**EXCERPT PROVIDED**.
'''

Compared with the `random.normalvariate` we see that we have a size component.  Now turning to the `seed` function, we can use this so that we always obtain the same results each time we run a simulation.  

##### Mini Exercise

Generate 100 values from a random normal distribution with mean $\mu=3$ and variance $\sigma^2 =1$.  Then use the functions provided by numpy arrays to calculate the following statistics: mean, var, min, max.  This exercise allows to you generate some random numbers and begin computing simple statistics on them.  


## Exercise - Simulation, Matrix Manipulation and Linear Regression

Let's combine the simple python expressions learned earlier combined with what we've learned with numpy arrays to create a function that does linear regression.

'''

**EXERCISE INPUT**.
'''

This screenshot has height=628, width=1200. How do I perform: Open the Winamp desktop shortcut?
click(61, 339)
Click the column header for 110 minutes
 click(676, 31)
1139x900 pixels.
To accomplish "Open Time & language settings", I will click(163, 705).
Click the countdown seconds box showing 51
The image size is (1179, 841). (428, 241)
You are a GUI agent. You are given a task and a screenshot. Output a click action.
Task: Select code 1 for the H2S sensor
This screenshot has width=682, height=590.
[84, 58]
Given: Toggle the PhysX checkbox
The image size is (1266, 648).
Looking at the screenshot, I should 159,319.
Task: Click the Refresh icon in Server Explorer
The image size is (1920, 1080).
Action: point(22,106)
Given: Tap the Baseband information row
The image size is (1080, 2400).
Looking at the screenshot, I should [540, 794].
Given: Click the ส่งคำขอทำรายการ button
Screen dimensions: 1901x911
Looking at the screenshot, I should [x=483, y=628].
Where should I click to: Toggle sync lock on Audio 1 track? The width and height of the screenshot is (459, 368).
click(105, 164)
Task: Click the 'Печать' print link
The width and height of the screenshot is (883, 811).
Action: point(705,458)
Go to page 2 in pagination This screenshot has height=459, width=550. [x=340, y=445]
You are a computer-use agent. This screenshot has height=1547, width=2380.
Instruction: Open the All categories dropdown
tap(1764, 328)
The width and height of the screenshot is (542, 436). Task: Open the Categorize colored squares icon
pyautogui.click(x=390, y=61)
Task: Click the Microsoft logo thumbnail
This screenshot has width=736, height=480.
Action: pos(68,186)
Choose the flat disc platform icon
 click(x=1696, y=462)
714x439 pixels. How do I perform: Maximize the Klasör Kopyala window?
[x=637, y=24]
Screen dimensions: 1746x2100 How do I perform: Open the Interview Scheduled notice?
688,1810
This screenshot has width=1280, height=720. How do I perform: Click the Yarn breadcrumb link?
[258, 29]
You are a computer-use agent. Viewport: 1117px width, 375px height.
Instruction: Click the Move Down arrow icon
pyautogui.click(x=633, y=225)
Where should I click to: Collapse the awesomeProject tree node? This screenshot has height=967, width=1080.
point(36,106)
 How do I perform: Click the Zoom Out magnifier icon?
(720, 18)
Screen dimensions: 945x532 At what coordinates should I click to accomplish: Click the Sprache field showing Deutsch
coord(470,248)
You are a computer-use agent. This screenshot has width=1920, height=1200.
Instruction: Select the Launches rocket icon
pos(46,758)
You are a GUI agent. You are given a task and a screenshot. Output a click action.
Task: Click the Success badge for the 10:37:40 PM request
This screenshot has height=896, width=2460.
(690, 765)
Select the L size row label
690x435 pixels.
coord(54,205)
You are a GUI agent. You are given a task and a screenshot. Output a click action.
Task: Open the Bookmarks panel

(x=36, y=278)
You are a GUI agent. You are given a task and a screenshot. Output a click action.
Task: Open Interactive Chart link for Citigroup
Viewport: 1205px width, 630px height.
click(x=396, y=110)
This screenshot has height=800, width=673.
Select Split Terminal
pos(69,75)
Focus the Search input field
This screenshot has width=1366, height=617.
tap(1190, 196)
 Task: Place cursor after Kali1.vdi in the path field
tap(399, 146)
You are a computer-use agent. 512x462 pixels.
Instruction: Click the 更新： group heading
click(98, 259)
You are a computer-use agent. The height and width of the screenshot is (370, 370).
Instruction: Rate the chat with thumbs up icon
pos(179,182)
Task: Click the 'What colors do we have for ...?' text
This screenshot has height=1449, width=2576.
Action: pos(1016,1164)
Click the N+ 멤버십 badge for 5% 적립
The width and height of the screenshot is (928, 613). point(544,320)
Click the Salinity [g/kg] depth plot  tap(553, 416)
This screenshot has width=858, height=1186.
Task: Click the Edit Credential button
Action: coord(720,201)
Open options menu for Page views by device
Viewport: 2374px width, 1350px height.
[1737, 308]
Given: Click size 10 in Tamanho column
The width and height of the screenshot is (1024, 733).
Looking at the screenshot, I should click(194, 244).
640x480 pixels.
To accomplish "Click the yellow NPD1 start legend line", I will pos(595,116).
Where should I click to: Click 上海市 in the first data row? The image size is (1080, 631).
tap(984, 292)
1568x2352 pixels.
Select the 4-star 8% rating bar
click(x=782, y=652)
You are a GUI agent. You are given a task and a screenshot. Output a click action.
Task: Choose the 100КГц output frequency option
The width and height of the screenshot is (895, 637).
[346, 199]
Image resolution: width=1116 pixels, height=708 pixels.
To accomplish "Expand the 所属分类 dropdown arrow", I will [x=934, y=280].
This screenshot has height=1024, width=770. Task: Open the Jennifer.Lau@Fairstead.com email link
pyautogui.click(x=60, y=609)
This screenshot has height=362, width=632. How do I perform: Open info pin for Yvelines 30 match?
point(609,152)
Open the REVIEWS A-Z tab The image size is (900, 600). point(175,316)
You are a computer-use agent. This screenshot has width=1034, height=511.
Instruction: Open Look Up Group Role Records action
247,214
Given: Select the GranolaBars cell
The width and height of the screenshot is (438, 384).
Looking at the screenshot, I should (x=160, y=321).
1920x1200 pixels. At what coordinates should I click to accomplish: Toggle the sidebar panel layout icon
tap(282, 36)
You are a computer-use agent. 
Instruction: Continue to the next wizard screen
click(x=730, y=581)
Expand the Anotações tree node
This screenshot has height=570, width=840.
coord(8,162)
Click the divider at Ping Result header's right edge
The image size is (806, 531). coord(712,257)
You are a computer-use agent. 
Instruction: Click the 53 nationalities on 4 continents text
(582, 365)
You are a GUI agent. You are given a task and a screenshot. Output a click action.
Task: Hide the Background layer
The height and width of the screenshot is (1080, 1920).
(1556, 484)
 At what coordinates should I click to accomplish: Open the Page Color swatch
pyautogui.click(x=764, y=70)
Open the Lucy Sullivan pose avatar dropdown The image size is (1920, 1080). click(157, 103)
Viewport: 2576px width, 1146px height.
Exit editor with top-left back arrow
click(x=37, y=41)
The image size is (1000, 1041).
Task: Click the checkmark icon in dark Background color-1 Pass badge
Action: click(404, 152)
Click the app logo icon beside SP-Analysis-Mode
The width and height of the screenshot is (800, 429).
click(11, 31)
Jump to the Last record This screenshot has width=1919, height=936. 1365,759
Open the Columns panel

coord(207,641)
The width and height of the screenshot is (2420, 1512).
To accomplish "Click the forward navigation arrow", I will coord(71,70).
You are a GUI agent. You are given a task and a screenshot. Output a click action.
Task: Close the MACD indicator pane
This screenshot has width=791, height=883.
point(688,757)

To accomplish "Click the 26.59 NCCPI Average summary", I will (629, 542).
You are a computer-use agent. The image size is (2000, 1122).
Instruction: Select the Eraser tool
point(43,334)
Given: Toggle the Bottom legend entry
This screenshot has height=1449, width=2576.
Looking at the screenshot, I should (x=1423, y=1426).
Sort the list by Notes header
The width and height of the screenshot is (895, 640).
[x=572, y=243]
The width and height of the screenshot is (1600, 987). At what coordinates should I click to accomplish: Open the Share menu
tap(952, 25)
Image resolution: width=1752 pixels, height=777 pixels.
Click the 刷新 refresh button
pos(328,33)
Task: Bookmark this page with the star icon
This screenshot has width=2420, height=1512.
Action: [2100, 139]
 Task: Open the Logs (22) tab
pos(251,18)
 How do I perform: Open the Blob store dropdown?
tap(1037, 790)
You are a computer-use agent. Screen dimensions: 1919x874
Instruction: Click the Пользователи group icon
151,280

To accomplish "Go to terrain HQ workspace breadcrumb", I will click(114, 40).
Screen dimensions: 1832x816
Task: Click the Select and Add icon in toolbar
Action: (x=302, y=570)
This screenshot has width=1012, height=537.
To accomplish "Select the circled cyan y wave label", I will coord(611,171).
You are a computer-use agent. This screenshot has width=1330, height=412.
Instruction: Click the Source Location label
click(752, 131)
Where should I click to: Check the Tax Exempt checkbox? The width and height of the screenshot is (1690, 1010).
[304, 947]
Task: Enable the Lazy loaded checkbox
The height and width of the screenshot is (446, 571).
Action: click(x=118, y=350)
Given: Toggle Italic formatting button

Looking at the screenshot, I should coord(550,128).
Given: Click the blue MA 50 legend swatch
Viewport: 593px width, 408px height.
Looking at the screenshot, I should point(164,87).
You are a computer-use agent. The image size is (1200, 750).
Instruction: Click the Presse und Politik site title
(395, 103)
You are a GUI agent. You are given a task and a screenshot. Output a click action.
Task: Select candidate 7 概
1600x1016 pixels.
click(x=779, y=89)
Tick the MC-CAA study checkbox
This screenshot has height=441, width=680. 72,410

'''

**INSTRUCTIONS**.
**A)** Could you print the entire excerpt on numpy random values and linear regression, word for word?
**B)** In the listing, from its first line through the line containing "Action: point(705,458)", rename "checkbox" to "check box" and give only those lines again, with nothing else changed.

**PER-TASK OUTPUTS**.
**A)**
Compared with the `random.normalvariate` we see that we have a size component.  Now turning to the `seed` function, we can use this so that we always obtain the same results each time we run a simulation.  

##### Mini Exercise

Generate 100 values from a random normal distribution with mean $\mu=3$ and variance $\sigma^2 =1$.  Then use the functions provided by numpy arrays to calculate the following statistics: mean, var, min, max.  This exercise allows to you generate some random numbers and begin computing simple statistics on them.  


## Exercise - Simulation, Matrix Manipulation and Linear Regression

Let's combine the simple python expressions learned earlier combined with what we've learned with numpy arrays to create a function that does linear regression.

**B)**
This screenshot has height=628, width=1200. How do I perform: Open the Winamp desktop shortcut?
click(61, 339)
Click the column header for 110 minutes
 click(676, 31)
1139x900 pixels.
To accomplish "Open Time & language settings", I will click(163, 705).
Click the countdown seconds box showing 51
The image size is (1179, 841). (428, 241)
You are a GUI agent. You are given a task and a screenshot. Output a click action.
Task: Select code 1 for the H2S sensor
This screenshot has width=682, height=590.
[84, 58]
Given: Toggle the PhysX check box
The image size is (1266, 648).
Looking at the screenshot, I should 159,319.
Task: Click the Refresh icon in Server Explorer
The image size is (1920, 1080).
Action: point(22,106)
Given: Tap the Baseband information row
The image size is (1080, 2400).
Looking at the screenshot, I should [540, 794].
Given: Click the ส่งคำขอทำรายการ button
Screen dimensions: 1901x911
Looking at the screenshot, I should [x=483, y=628].
Where should I click to: Toggle sync lock on Audio 1 track? The width and height of the screenshot is (459, 368).
click(105, 164)
Task: Click the 'Печать' print link
The width and height of the screenshot is (883, 811).
Action: point(705,458)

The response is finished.